# Ice cream bucket as a feeder?



## peacekeeperapiaries (Jun 23, 2009)

when we feed we use 1 gal buckets....betterbee has the screen inserts...they work well.


----------



## RayMarler (Jun 18, 2008)

Yea, I used them one year. Drilled 1/16" holes around the top just under the lid ring. Filled almost full of sugar water and put the lids on and turn upside down. on top bars and cover with deep box and lid.


----------



## BeeCurious (Aug 7, 2007)

These could also work, although I never needed to use them...










The bees would feed from around the edges.


----------



## MichaBees (Sep 26, 2010)

I use coffee plastic cans. I just cannot drink enough coffee to keep my bees well fed. The Cremora cans work just as well. 
If you use coffee cans; make sure is regular Folgers and not de-caff. They love Folgers…


----------



## Dubuquer (Jun 1, 2009)

They work great. Use a small spacer under the bucket and put them (invered) right on the frames.


----------



## bfriendly (Jun 14, 2009)

My suggestion is to TEST IT FIRST before putting it on the bees. Even "good" pails will start leaking ...seemingly randomly.

Most feeder buckets sold by bee suppliers / used as feeders have a rubber o-ring seal.

I once spotted a huge stack of (2-2.5 gal?) pails behind an ice cream shop, and thought I had hit the jackpot. Looked closer, tested one and it turns out they don't hold a seal very well when inverted. These didn't have o-rings..

-drill the holes, fill with water, turn it upside down and let sit for a few days. It will drip for a bit but then stop leaking - if the seal holds. It it is still full when you come back, should work!


----------



## HONEYDEW (Mar 9, 2007)

there is a company that advertises on here that sells a feeder that isn't much more than what you are describing at a hefty price though...


----------



## TwinkieBee (Feb 21, 2011)

You could also just set them out and place sticks inside but it can cause robbing issues so I would be careful with it.


----------



## Hawkette (Mar 12, 2011)

Thanks for the feedback everybody. I'm going to give them a try. 

Do you suggest that I use a 1/16th in. drill bit and drill holes in the lid, probably in a circular pattern? About how many holes should I drill? Do I drill close to the outer edge of the lid or closer to the middle of the lid? If I'm drilling the lid of the tub, I'm assuming that I'll be inverting the tub filled with syrup and place it right on the top bars. Then cover it all up with an empty hive box with the inner and outer covers placed on top.

OR, do I use a 1/16th in. drill bit and drill holes around the top edge of the ice cream tub itself?
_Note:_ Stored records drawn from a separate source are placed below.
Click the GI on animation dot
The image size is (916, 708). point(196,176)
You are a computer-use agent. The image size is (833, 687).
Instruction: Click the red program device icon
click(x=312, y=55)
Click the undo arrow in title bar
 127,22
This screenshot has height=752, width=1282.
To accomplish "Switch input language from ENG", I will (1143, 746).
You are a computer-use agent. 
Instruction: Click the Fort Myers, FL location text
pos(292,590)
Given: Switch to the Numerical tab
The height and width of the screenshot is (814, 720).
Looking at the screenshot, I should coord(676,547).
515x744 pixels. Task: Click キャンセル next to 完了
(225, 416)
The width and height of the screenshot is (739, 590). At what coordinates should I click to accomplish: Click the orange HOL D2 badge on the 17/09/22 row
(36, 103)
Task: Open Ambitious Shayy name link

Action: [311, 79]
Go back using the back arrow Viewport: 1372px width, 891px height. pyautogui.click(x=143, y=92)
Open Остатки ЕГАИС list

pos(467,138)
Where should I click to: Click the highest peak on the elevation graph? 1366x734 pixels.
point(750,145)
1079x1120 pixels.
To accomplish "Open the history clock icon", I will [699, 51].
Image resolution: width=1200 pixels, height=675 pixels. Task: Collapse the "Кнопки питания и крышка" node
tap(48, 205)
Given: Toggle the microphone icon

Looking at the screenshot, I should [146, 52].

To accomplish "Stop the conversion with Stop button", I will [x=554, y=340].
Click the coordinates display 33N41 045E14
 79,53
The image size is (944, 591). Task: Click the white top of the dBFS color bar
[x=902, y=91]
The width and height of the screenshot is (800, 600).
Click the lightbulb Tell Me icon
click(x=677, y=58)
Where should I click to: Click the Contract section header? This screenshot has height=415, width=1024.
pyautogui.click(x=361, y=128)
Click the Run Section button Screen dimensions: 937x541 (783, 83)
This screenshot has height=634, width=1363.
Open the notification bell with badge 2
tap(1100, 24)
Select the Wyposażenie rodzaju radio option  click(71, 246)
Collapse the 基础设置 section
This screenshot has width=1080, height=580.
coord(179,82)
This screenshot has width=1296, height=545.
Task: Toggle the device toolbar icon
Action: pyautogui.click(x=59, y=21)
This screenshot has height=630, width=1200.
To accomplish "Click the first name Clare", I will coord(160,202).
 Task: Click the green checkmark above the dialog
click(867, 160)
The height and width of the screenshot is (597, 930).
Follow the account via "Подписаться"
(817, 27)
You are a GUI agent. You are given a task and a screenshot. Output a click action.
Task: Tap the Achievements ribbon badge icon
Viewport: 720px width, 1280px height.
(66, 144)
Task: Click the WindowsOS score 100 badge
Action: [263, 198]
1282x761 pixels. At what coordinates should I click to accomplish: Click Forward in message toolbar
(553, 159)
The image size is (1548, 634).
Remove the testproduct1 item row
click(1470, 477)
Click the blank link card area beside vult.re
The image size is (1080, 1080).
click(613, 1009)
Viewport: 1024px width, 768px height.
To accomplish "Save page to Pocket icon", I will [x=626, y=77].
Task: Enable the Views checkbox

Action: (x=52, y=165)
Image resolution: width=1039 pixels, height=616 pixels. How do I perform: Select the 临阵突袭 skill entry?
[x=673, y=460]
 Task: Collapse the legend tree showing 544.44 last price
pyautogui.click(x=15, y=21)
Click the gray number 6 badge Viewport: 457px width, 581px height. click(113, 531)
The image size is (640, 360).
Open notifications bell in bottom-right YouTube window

How many holes would you suggest? The plastic of the tub seems thicker, more sturdy than the plastic of the lid. When the lid is on the tub and it is turned upside down, there is created almost a "trough" between the lip of the lid and the edge of the tub. I'm assuming the sugar syrup might ooze out of the holes a little and pool around the edge of the lid. If this is the method I use, I'm assuming I can place the inverted syrup-filled tub on the inner cover and let the bees come up through the hole. I'd still enclose the tub in an empty hive box and put the telescoping cover over it all.

I hope that description made sense. I'll take your suggestion and do a trial run of one with plain water before I drill more tubs. 

My packages are scheduled to be here on April 14th!


----------



## HONEYDEW (Mar 9, 2007)

I would hold a thin sewing needle with a pair of pliers over a candle and heat it up then melt holes through the lid, you don't need more than 20 holes. Remember to invert the container away from your bees till a vacuum forms and the sugar water stops pouring out the holes before you set it on top of your bees or you'll soon be buying more bees..


----------